▶ _EXERCISE AIM_: Would you please copy the part of the material below that opens with the line containing "Where should I click to: Select the link" and closes with the line containing "Click the Change"? Copy it exactly, and only it.

▶ _RECORDS FOR THE EXERCISE_:
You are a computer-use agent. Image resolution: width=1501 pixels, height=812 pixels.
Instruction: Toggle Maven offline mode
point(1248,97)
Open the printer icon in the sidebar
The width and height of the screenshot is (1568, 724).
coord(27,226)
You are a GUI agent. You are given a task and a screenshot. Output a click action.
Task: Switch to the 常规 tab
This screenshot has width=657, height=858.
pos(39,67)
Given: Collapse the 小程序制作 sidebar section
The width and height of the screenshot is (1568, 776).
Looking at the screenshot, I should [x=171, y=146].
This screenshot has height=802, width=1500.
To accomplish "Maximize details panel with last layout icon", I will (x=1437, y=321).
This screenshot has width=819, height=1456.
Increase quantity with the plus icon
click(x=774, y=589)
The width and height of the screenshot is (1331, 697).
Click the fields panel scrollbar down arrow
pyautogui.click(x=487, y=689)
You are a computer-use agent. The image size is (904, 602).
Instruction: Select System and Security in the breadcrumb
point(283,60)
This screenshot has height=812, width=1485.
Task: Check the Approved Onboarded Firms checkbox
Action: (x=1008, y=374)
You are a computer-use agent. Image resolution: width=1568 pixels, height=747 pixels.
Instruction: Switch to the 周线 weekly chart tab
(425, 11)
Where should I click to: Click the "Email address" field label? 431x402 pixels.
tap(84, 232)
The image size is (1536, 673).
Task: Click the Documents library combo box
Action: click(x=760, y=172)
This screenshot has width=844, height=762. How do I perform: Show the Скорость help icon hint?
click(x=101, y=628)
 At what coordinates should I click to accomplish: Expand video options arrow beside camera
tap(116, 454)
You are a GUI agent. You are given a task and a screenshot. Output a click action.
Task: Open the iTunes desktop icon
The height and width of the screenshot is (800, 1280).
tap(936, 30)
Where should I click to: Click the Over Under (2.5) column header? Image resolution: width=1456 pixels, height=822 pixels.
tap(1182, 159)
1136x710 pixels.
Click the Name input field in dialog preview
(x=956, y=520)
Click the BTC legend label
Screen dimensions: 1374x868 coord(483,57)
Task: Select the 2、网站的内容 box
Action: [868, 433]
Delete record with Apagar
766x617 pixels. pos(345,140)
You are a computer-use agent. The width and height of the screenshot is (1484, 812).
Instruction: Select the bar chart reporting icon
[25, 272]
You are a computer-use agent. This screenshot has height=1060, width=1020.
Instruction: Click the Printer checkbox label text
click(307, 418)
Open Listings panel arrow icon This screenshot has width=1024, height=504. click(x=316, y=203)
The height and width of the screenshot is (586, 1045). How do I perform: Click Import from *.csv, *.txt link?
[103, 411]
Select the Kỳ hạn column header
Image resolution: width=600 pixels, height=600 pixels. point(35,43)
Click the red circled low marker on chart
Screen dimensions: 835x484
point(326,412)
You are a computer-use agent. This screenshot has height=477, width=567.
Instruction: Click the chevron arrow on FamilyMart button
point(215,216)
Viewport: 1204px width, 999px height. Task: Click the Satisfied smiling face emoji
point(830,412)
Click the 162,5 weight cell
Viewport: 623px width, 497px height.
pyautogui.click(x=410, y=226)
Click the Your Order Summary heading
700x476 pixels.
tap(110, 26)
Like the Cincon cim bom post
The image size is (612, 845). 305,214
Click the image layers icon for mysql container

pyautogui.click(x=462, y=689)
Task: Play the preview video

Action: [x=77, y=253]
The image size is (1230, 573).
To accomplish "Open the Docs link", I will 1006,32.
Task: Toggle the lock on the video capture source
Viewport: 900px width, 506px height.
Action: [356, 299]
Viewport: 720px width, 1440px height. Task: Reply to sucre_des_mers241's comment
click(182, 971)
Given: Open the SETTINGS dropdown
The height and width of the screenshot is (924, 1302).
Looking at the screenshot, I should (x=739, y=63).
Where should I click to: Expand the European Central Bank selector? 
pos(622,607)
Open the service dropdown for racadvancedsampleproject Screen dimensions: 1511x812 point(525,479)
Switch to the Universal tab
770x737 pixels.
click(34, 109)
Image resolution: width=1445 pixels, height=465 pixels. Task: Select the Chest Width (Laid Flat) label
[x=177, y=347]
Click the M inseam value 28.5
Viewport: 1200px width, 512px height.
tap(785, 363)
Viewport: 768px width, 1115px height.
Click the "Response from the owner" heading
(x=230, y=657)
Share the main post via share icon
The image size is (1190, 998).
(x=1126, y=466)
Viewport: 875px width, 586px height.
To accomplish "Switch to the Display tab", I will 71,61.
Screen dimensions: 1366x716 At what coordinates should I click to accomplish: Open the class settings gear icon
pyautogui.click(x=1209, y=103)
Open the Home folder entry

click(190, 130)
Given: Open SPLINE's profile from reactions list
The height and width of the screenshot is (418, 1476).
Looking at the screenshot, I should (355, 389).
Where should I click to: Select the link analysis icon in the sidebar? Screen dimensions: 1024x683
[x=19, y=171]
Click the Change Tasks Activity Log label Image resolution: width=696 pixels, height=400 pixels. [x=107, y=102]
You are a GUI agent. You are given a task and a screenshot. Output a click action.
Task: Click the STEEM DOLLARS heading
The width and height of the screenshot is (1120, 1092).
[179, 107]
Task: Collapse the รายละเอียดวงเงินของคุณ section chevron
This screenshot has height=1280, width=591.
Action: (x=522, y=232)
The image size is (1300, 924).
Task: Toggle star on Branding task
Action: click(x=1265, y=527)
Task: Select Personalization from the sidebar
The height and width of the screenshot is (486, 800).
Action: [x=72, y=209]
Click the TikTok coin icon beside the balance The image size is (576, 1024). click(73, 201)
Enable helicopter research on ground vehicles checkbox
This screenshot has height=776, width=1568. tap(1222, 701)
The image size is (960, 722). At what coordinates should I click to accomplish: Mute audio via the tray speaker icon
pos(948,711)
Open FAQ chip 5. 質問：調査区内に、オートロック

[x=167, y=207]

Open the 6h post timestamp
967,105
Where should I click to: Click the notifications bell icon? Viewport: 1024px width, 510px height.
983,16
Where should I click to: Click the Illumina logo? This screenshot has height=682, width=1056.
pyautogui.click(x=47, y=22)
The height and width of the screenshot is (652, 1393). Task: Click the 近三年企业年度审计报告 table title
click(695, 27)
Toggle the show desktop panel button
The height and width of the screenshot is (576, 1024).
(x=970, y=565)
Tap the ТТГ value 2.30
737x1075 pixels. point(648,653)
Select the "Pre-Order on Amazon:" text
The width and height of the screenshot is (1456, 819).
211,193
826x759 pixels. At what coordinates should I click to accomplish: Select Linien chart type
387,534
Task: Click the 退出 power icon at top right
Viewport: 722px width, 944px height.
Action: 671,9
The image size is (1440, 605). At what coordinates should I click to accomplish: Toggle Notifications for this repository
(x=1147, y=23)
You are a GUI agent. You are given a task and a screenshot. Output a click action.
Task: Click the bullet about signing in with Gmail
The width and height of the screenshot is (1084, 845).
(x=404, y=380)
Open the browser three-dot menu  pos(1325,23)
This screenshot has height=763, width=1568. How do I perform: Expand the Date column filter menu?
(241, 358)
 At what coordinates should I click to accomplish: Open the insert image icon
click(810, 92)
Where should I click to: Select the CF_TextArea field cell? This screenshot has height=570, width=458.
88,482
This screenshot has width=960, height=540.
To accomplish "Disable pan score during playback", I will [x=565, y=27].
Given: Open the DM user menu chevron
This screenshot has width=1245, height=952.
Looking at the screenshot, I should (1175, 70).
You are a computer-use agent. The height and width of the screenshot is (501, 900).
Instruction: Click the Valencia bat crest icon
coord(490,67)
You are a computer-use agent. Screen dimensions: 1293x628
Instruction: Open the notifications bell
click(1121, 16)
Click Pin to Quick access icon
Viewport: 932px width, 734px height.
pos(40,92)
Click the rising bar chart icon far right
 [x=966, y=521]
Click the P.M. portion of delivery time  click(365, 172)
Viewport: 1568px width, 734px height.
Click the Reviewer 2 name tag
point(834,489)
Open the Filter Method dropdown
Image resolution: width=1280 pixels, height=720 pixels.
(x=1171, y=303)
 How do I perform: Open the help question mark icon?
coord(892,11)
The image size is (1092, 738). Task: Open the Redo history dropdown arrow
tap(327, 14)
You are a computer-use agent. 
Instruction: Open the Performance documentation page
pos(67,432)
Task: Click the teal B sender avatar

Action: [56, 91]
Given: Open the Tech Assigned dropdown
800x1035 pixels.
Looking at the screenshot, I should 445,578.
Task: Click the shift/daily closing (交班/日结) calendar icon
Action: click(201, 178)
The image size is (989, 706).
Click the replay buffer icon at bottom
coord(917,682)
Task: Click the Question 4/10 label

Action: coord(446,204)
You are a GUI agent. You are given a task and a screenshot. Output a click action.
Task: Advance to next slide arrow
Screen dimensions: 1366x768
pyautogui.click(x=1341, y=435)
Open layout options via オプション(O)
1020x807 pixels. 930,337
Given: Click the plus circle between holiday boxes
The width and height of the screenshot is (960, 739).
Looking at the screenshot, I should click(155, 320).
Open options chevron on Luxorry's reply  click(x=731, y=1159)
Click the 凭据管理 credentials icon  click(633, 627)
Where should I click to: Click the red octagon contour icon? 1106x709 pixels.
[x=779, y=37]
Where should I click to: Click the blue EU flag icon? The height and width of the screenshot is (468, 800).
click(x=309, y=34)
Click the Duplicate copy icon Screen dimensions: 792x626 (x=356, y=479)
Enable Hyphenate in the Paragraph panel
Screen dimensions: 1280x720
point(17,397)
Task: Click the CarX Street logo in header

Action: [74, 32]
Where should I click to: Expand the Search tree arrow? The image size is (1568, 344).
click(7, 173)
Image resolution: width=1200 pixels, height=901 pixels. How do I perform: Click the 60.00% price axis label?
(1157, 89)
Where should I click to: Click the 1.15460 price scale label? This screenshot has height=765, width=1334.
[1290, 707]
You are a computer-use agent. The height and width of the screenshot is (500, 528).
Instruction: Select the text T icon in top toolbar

▶ _RESPONSE TO THIS EXERCISE_:
Where should I click to: Select the link analysis icon in the sidebar? Screen dimensions: 1024x683
[x=19, y=171]
Click the Change Tasks Activity Log label Image resolution: width=696 pixels, height=400 pixels. [x=107, y=102]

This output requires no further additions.